Limitations & Future Work

  • Only finite-precision and position-encoding-free settings are analyzed; how results would change after incorporating position encodings requires further investigation.
  • Theoretical results are based on worst-case analysis; actual transformers on finite-length inputs might bypass expressivity limitations through approximation.
  • No experimental validation is provided—all results are purely theoretical, lacking comparative experiments on actual transformers.
  • Does the simultaneous utilization of leftmost and rightmost (which restores full LTL expressivity) offer practical architectural design insights?
  • There is a lack of empirical analysis regarding the trend of attention patterns during actual training (whether they lean toward leftmost or rightmost).

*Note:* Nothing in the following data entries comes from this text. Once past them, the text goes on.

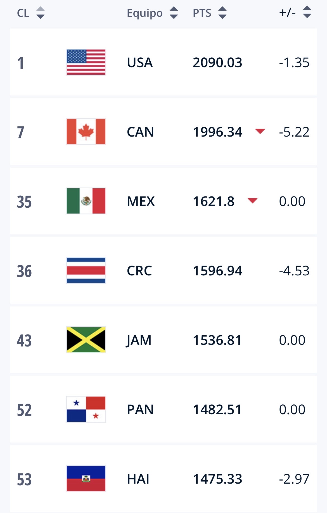Click the USA flag icon
This screenshot has height=513, width=327.
[x=86, y=62]
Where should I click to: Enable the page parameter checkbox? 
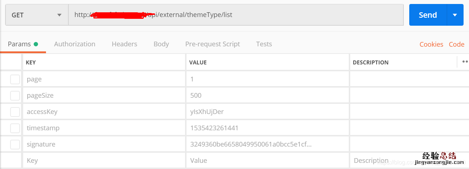tap(15, 79)
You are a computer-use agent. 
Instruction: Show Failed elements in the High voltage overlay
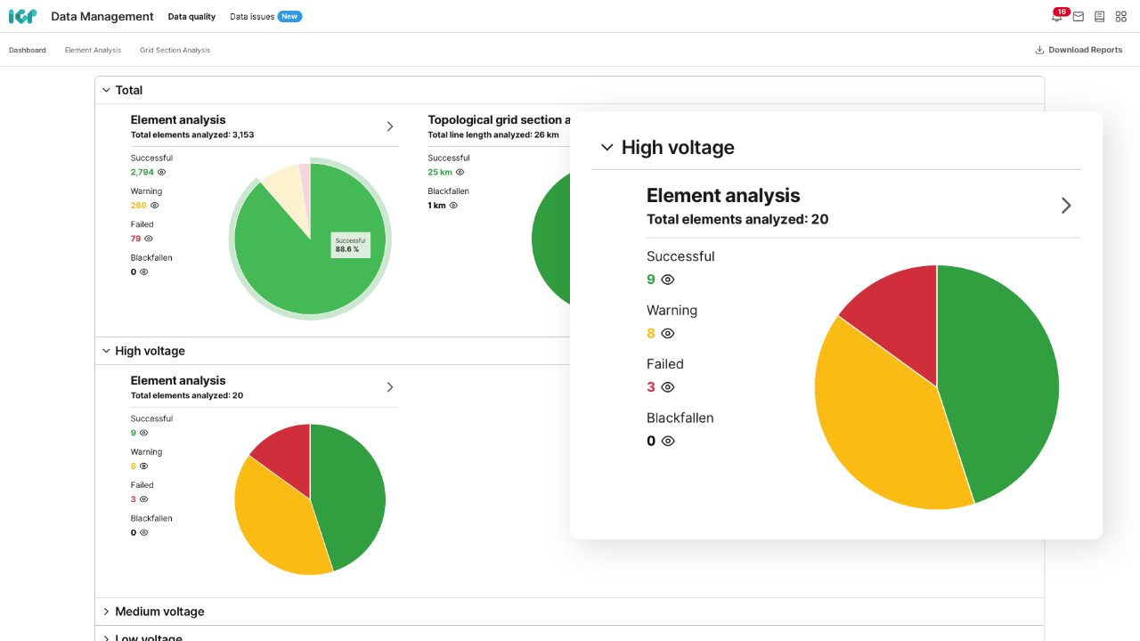667,386
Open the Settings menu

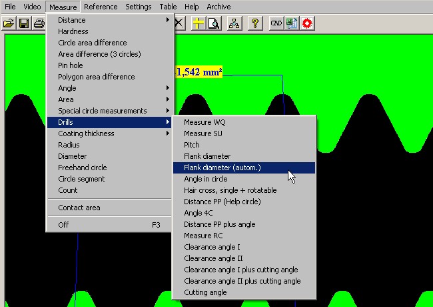[138, 7]
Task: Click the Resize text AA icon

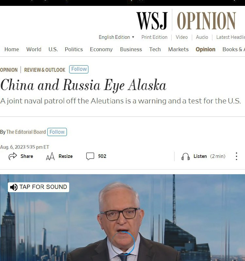Action: click(50, 156)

  • The impact of the specific number of bits in the finite-precision assumption on the results was not discussed.
  • vs Yang et al. (2024): They proved that leftmost+rightmost UHA = LTL, while this paper precisely separates the individual contributions of the two directions.

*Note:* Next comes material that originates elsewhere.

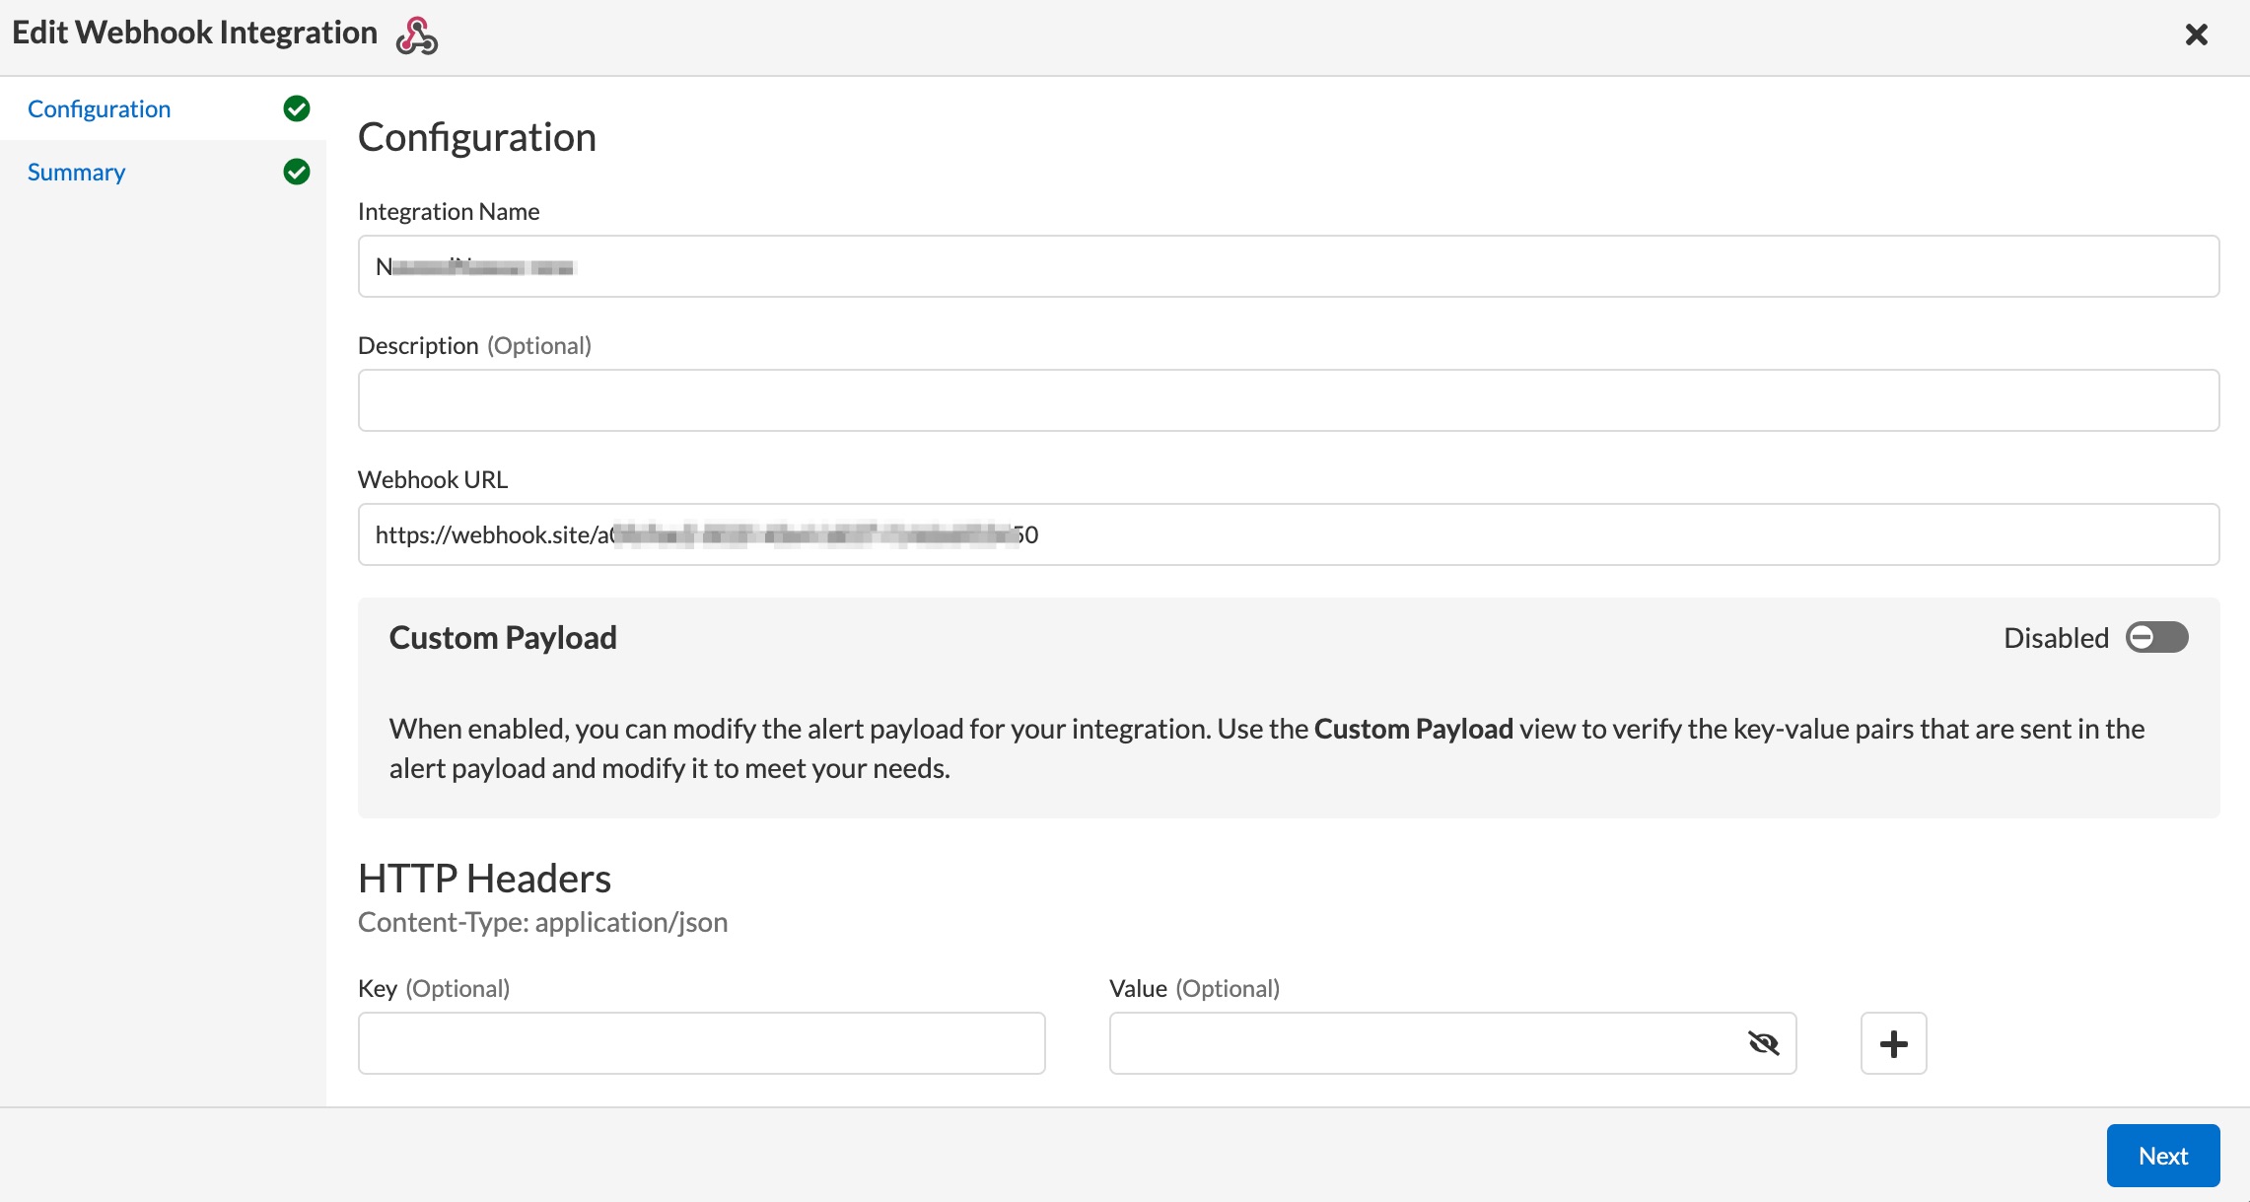Click the Disabled label beside the toggle
The image size is (2250, 1202).
(2056, 638)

  • vs Jiaoda et al.: They independently proved that soft attention = LTL[\(\Diamond^-\)]. This paper reaches the same conclusion from the UHA perspective, resulting in cross-validation from two independent paths.
  • vs Merrill & Sabharwal (2023): They analyzed log-precision transformers, whereas this work focuses on finite precision, making them complementary.
  • The theoretical explanation in this paper regarding the success of ALiBi (approximating rightmost tiebreaking) can guide the design of novel positional encodings.

Rating

  • Overall Evaluation: An elegant theoretical work that precisely characterizes the impact of attention directionality on transformer expressivity.
  • Novelty: ⭐⭐⭐⭐⭐ Proves that the seemingly trivial tiebreaking direction is a crucial distinction, providing deep insights.
  • Experimental Thoroughness: ⭐⭐⭐ Purely theoretical work, lacking experimental validation.
  • Writing Quality: ⭐⭐⭐⭐⭐ The progression from intuition to formalization is very elegant.
  • Value: ⭐⭐⭐⭐ Significantly advances the theoretical understanding of transformers.